WORK TASK: If a line of the data below contains the string "agent", copy it into your answer.

(Items from a data source)
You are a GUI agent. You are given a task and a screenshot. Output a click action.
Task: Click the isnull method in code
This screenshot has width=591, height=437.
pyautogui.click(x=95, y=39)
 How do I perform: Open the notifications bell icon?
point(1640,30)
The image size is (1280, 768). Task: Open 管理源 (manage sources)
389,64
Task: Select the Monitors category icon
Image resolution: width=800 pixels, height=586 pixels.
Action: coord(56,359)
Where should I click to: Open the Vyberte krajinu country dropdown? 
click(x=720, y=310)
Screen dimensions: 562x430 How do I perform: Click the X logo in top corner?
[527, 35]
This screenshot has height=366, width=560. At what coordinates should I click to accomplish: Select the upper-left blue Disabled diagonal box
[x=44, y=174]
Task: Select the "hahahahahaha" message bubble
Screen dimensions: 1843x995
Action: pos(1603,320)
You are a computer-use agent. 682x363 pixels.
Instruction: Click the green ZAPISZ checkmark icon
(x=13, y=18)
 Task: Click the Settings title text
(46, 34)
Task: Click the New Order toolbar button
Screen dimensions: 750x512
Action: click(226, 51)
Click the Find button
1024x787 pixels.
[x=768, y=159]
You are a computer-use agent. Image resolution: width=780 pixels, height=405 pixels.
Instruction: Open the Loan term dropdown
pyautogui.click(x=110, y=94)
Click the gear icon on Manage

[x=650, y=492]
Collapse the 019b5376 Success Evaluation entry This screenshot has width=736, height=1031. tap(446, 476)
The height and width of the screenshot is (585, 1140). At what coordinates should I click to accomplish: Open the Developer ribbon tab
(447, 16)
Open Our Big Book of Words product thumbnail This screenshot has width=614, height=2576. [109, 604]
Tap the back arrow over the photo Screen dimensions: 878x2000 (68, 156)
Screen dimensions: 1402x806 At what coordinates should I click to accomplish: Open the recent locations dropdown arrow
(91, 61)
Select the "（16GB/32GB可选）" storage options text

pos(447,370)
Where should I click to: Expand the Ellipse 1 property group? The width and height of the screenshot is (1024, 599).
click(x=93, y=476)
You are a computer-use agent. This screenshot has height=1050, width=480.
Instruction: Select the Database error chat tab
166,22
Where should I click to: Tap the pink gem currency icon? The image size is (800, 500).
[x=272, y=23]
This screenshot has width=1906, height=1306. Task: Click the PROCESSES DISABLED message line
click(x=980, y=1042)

EXERCISE ANSWER:
You are a GUI agent. You are given a task and a screenshot. Output a click action.
You are a computer-use agent. 682x363 pixels.
You are a computer-use agent. Image resolution: width=780 pixels, height=405 pixels.
You are a computer-use agent. This screenshot has height=1050, width=480.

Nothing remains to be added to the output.